Also, The Menu Is Not The Meal

August 8th, 2005 · No Comments
by Booksquare

It was a good weekend at The Guardian, and while we’re working our way through their story on editors (this is one that requires deep thought), we turn our attention to the notion of books and libraries and people who are precious about such things. It reminds us of those who only eat pasta with red sauce, and not the spicy kind.

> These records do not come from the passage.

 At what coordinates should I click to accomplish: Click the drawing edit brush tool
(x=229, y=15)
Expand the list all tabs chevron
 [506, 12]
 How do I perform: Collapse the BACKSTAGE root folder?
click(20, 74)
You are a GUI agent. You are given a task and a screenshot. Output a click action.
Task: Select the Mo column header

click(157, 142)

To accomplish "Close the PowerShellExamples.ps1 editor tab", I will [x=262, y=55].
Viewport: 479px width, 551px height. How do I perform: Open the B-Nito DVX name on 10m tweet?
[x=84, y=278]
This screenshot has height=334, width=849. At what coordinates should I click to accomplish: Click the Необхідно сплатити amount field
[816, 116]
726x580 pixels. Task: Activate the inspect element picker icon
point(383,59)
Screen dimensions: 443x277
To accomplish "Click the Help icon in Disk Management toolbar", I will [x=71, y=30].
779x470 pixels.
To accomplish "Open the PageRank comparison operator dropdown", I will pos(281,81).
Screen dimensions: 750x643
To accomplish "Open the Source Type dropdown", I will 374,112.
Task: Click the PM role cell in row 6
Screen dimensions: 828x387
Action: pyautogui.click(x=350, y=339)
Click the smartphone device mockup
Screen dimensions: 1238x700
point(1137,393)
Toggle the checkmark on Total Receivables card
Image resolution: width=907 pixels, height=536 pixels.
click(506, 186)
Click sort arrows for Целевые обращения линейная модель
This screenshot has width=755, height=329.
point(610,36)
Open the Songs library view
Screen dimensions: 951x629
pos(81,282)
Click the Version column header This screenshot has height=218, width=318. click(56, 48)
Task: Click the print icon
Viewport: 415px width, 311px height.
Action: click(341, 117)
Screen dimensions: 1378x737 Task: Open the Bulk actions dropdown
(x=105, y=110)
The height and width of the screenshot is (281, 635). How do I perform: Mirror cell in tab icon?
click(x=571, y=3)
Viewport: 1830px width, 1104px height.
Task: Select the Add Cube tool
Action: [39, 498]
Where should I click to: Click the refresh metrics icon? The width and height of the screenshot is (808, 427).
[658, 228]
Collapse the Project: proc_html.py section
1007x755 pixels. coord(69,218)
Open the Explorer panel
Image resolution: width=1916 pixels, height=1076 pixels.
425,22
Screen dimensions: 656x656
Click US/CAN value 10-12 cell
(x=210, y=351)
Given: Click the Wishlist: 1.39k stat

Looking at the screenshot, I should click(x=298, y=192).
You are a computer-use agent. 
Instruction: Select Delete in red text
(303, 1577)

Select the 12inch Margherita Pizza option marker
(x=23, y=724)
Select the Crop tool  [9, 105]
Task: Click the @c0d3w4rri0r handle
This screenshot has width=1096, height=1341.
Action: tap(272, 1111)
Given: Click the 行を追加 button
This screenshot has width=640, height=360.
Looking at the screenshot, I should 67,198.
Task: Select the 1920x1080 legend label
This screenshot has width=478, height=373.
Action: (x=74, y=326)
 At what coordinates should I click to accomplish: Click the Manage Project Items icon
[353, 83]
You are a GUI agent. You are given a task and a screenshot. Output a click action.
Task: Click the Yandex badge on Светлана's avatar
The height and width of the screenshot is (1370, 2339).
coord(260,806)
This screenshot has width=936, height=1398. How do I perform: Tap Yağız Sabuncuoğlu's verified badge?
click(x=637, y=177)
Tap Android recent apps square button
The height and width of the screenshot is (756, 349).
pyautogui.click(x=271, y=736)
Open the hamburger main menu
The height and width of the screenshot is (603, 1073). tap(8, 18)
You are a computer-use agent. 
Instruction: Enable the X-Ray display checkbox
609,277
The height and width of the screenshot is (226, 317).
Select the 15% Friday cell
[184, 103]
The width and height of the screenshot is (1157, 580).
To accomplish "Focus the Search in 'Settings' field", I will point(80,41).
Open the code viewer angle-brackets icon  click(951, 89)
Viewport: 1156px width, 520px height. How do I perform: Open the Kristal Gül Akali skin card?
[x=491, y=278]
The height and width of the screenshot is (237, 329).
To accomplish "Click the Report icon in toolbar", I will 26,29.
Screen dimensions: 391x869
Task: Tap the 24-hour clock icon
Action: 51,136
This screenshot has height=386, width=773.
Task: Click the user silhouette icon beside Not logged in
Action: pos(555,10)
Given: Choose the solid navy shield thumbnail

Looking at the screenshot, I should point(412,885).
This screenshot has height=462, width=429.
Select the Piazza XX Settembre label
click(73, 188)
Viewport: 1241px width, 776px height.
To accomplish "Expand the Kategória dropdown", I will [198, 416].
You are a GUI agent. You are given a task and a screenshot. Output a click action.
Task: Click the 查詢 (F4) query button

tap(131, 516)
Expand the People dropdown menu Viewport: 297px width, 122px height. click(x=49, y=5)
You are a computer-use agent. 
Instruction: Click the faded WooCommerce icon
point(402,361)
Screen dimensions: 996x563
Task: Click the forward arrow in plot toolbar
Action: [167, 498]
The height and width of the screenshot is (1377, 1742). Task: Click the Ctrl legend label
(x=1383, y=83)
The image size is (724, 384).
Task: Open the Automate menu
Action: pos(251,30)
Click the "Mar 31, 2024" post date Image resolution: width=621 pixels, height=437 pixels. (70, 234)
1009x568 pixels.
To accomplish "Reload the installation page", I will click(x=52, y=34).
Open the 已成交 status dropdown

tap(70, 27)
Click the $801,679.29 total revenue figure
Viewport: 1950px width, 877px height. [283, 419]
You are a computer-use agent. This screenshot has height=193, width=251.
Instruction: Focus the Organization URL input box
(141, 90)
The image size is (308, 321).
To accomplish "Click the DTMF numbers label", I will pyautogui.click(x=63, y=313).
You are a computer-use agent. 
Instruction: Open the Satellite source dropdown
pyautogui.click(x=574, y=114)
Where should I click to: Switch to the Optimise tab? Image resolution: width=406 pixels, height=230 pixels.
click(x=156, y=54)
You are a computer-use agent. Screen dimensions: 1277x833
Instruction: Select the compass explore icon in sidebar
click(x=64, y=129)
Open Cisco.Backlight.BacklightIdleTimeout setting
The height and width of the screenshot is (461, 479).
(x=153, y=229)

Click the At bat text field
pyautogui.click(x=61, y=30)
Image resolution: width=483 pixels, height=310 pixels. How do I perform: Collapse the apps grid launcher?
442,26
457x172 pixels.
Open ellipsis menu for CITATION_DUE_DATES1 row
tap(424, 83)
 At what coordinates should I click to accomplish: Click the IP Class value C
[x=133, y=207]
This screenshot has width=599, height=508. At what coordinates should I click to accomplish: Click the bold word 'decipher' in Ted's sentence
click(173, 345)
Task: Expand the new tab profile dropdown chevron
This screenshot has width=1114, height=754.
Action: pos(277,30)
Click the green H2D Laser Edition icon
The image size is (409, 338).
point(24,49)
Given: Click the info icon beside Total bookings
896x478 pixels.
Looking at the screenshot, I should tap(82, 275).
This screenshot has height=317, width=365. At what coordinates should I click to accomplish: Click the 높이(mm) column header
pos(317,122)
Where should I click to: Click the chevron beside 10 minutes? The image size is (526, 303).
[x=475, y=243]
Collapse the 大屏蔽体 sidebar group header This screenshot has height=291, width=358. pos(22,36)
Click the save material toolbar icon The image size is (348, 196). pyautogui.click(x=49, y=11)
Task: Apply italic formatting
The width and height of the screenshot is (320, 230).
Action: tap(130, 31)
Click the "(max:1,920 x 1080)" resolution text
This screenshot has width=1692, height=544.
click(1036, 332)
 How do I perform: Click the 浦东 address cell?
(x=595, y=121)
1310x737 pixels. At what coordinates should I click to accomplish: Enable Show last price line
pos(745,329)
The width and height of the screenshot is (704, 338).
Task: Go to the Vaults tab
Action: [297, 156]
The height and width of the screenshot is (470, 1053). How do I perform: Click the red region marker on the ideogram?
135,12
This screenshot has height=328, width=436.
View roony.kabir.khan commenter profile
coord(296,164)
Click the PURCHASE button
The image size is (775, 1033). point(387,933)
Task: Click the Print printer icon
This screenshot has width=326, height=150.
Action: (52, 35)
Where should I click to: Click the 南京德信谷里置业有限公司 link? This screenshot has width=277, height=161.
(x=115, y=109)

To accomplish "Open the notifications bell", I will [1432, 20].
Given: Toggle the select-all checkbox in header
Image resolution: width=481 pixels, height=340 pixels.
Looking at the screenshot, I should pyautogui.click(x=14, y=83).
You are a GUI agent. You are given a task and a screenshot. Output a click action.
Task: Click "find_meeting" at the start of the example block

In Marina Warner’s argument for the importance of physical books, there is a lot of discussion of word-pictures and the beauty of language and the relationship between the author and the reader. The power of all this is summed up in a funny story:

If you think about the artist’s problem for a moment, it becomes clear that picturing fundamental acts of human wrongdoing does not lend itself to images in a child’s early reading primer. “Thou shalt not commit adultery” showed the little boy and his playmate kneeling on the floor on either side of a waste-paper basket; they were tearing up books and throwing away the pages – some of these were illustrated, though not distinctly enough to see how. As the daughter of a bookseller, I quickly grasped that adultery was the sin of tearing up books – and, figuratively, spoiling their contents, like scribbling on the pictures, which I was also commanded not to do.

At least she’ll never cheat on her husband! Warner then attempts to bolster her argument, but fails. She does, however, reinforce many positives of story-telling. She cites the acquisition of a highly expensive copy of a book. So expensive that only one copy could be purchased. The students in her class passed the book around. This lead to the following conclusion:

Often we work from photocopies, but we passed this book around and read aloud in turn from the pages, very carefully, and the book’s material presence changed our relationship to the poem and imprinted it more richly in memory.

She doesn’t provide evidence for this conclusion, though any reader can make that leap alone. She seems to indicate that there is only one true way to enjoy a story, when it is evident that many exist. Readers mix and match their needs to available technologies — physical books, audio books, downloadable books — in order to get to the heart of the issue. Remember, the map is not the territory.